Sun, Dec 28, 2003 - Page 10 News List

Wall Street ready to wrap up solid year

AFP , NEW YORK

Wall Street looked to be wrapping up a solid year after five weekly gains for blue chips and investor sentiment riding high.

The Dow Jones Industrial Average of 30 blue-chip companies gained 0.45 percent in the holiday-shortened week to Friday to end at 10,324.67, for its fifth consecutive weekly gain.

The broad-market Standard & Poor's 500 index also gained for the fifth straight week, up 0.66 percent to 1,095.89.

The tech-heavy NASDAQ composite, up in four of the past five weeks, meanwhile gained 1.13 percent for the week to 1,973.14.

Barring any major changes in the final three sessions of 2003, the Dow and S&P indexes appeared set to post gains of some 25 percent, in a solid rebound after three negative years. The NASDAQ meanwhile was showing a gain of more than 45 percent.

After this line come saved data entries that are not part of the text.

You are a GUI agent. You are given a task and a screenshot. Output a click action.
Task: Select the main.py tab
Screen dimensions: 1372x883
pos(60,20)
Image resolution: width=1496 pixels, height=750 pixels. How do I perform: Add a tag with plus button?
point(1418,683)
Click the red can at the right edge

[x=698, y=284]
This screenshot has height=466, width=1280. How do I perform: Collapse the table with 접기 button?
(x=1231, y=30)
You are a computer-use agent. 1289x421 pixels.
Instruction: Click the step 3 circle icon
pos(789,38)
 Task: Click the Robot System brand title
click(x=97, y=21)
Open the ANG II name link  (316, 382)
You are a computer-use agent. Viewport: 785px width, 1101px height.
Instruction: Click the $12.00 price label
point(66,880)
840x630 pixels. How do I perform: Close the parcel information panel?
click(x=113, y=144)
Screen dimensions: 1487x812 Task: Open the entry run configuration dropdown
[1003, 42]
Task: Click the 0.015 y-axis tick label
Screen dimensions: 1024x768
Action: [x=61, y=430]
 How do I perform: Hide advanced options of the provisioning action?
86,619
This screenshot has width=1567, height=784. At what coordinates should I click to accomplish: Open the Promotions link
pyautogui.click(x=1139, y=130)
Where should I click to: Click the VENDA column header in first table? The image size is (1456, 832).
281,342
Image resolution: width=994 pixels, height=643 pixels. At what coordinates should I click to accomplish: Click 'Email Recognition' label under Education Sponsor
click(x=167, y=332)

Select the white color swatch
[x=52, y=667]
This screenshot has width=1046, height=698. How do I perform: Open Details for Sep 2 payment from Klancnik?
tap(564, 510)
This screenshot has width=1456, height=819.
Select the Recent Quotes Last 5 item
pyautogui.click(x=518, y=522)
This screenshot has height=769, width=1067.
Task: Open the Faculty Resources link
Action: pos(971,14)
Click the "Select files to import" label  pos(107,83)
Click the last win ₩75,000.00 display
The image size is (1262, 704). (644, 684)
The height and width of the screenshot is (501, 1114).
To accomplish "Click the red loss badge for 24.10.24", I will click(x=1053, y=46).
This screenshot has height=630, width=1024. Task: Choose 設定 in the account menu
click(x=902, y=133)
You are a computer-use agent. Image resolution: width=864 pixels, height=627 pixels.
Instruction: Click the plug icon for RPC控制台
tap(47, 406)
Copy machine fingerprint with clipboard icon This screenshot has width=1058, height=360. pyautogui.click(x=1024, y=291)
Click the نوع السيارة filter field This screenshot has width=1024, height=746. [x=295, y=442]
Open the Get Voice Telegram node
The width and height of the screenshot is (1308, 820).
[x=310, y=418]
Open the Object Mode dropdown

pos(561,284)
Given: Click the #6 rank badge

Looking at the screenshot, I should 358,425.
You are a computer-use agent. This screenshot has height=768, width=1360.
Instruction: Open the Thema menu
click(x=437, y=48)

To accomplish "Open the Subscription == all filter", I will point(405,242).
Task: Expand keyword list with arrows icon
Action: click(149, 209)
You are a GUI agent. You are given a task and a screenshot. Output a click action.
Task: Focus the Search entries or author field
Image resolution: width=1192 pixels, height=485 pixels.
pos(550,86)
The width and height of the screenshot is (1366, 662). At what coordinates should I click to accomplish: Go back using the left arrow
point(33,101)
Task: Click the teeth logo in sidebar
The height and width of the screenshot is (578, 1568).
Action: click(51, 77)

Last week's economic data appeared to be the icing on the cake for Wall Street as it wrapped up the year.

The government confirmed that GDP expanded at an annualized 8.2 percent pace in the third quarter, the briskest since 1984. Separate data showed consumer spending surged at a 17-year record pace of 6.9 percent in the quarter, even faster than first thought.

"We continue to have an economy where demand is strong, income is rising but inflation is tame," said Joel Naroff at Naroff Economic Advisors. "That bodes well, at least in the short run, for the bond markets and the equity markets."

Also in the past week, UBS said its investor optimism index rose to a 21-month high. UBS investment strategist Tracy Eichler said stocks are mostly shaking off worries about terrorism because "people anticipated it ahead of the holidays."

She said the investor optimism index rise indicated that "investors -- more so than ever -- think this is a good time to be invested in the market."

Alfred Goldman at AG Edwards said Wall Street is still showing positive momentum even after a strong, 10-month run, shrugging off most negative news including the discovery of a presumed case of mad cow disease.

"Market action continues to exhibit a positive bent as it managed to sidestep a potentially negative emotional catalyst in the form of mad cow news," he said.

"The equity market remains in an upward trend from its October 2002 lows and the current trading rally has been in place since March 11, just six days before President Bush imposed a 48 hour deadline on Saddam Hussein," said Tobias Levkovich at Smith Barney.

"Since that time, investors have weathered bond market euphoria, weak employment numbers and mutual fund trading scandals."

But Levkovich is urging clients to beware of a retrenchment next year amid higher interest rates and a cooling of economic and earnings growth. He is calling for the Dow to fall to 9,750 and the S&P index to 1,025 by the end of next year.

"We expect that current equity market strength should continue through the first quarter of 2004," he said. "Yet, we remain convinced that the market is operating within a trading environment rather than a new secular bull market and we think that stocks likely will retrench as 2004 progresses given the probability for higher bond yields."